__DIRECTIONS__
Leave the pictures out and print, word for word, the lines below from the one with "Viewport: 1434px width, 617px" through the final line.

__DATA SHOWN__
* * *
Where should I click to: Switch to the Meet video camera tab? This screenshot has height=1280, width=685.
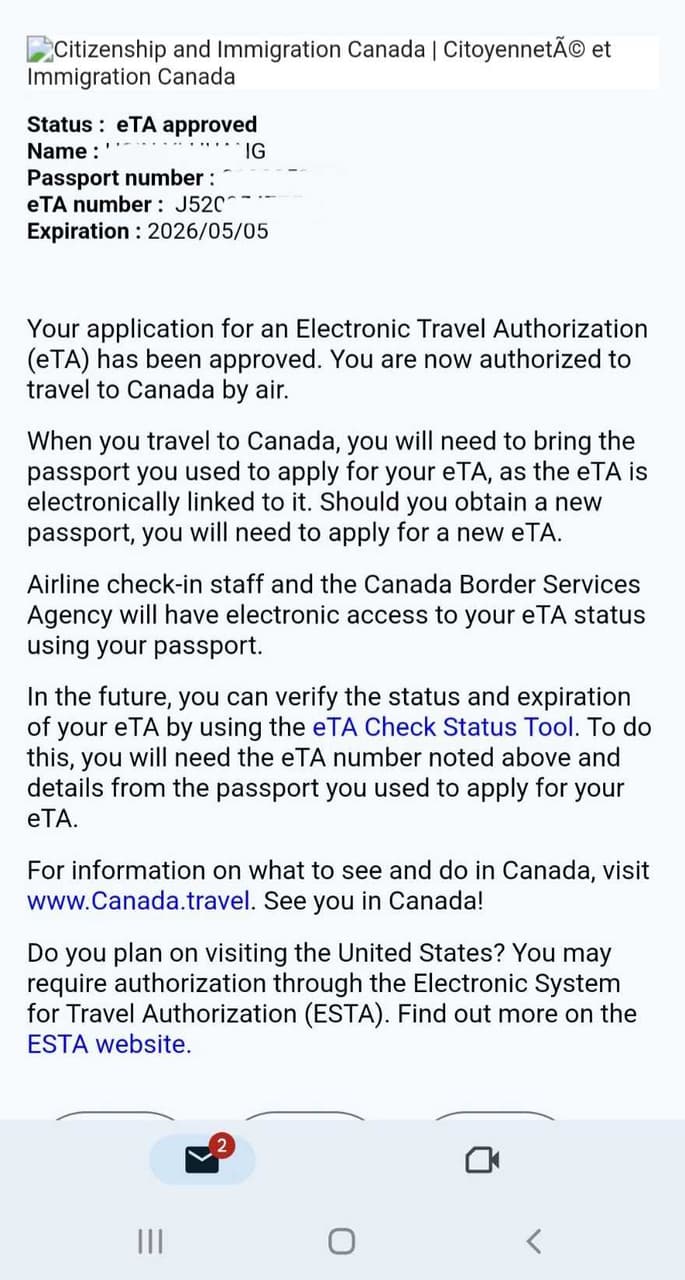pyautogui.click(x=482, y=1160)
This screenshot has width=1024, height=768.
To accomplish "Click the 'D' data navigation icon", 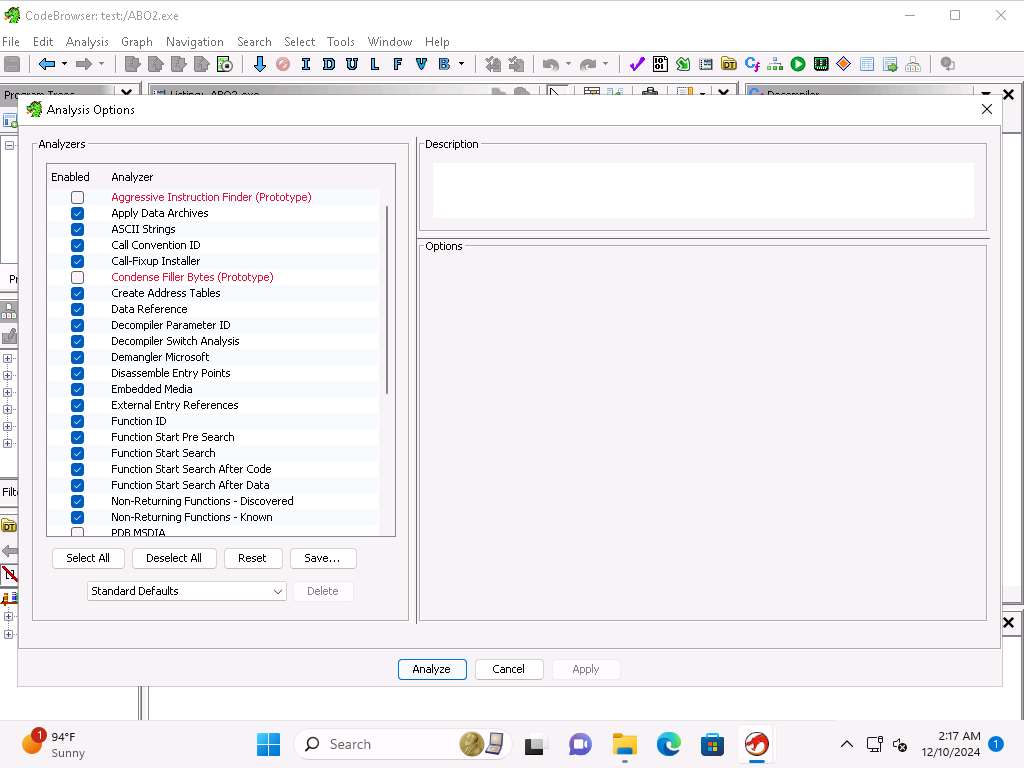I will pos(328,64).
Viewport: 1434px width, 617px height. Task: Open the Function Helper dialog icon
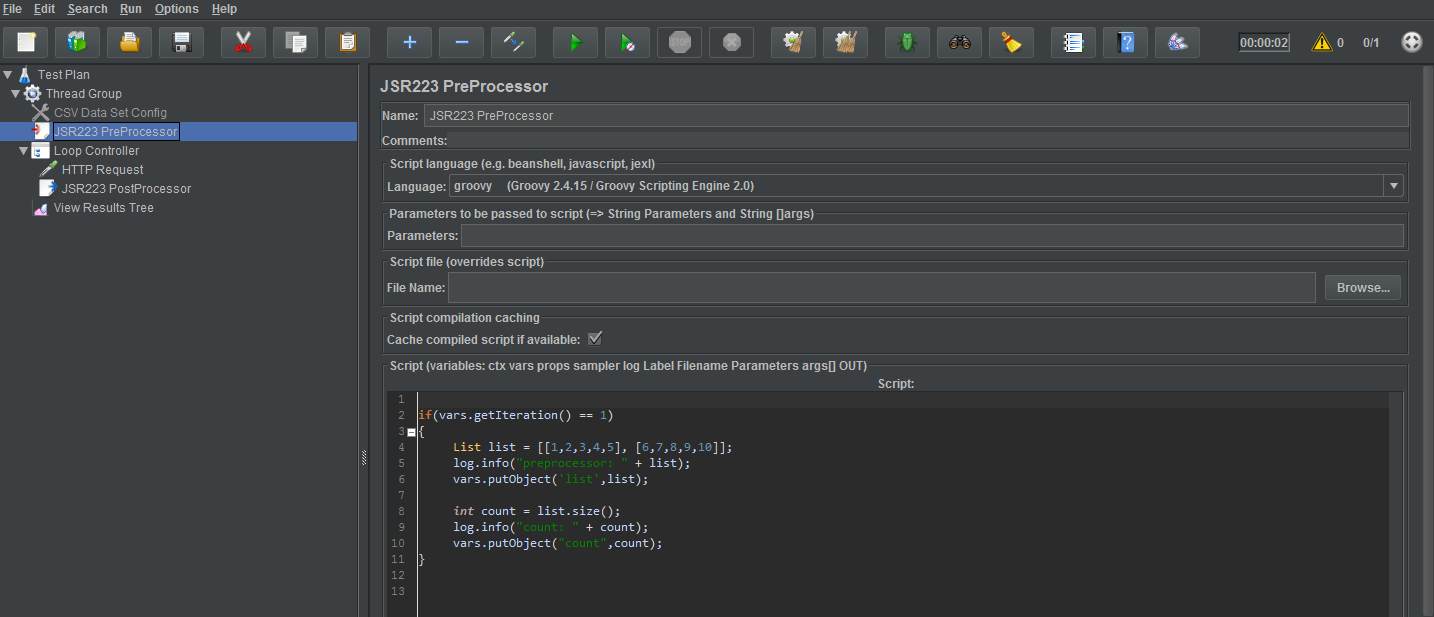pos(1073,42)
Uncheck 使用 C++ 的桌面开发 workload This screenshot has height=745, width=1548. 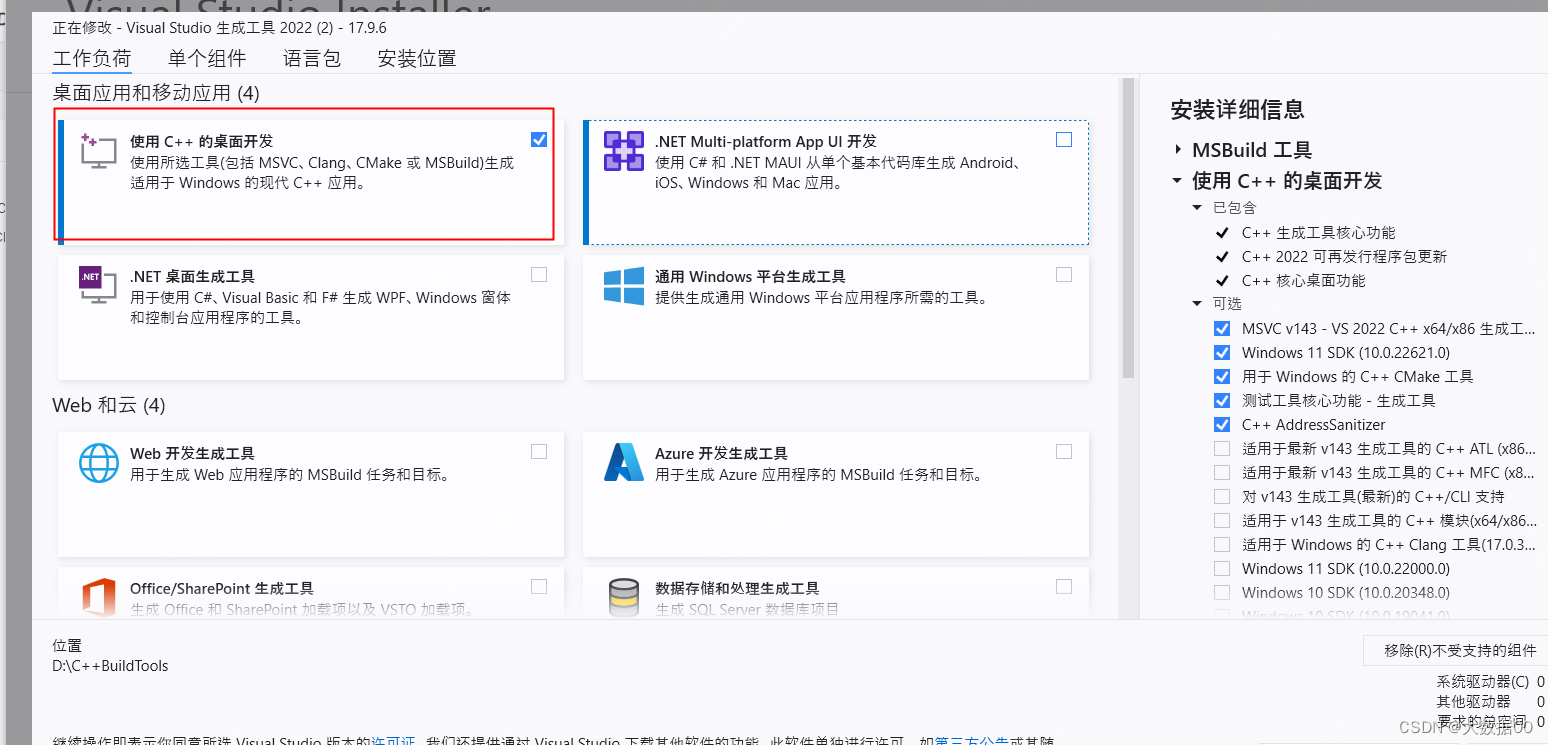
* * *
__THE COMPLETED TASK__
Viewport: 1434px width, 617px height. Task: Open the Function Helper dialog icon
pos(1073,42)
Uncheck 使用 C++ 的桌面开发 workload This screenshot has height=745, width=1548. 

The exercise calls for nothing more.